→ **WORK REQUIRED**: Copy exactly the stretch of data below from the line with "This screenshot has width=360, height=209." through the line with "You are a computer-use agent. Image", including both of those lines.

(Stored data)
*** Begin section ***

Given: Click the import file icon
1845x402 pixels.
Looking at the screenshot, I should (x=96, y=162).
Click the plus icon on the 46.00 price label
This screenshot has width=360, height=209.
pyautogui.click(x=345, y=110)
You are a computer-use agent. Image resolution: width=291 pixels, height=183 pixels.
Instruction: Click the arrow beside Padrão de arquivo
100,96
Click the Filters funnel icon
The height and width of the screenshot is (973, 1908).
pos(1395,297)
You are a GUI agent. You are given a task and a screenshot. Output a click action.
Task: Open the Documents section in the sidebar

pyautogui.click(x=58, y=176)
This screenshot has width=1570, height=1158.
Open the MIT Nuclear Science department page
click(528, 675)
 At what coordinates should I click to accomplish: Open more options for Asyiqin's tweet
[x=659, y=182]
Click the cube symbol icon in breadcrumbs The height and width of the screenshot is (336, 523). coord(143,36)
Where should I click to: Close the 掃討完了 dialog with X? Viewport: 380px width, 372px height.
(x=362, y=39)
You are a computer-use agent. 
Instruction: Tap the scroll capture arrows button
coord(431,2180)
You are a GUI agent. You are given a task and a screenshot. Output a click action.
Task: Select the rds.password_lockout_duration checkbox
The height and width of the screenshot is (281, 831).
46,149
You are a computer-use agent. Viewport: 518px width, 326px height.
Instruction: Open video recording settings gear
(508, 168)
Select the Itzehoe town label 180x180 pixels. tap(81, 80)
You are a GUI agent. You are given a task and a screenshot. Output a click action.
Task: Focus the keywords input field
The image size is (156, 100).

*** End section ***

→ **FINAL ANSWER**:
This screenshot has width=360, height=209.
pyautogui.click(x=345, y=110)
You are a computer-use agent. Image resolution: width=291 pixels, height=183 pixels.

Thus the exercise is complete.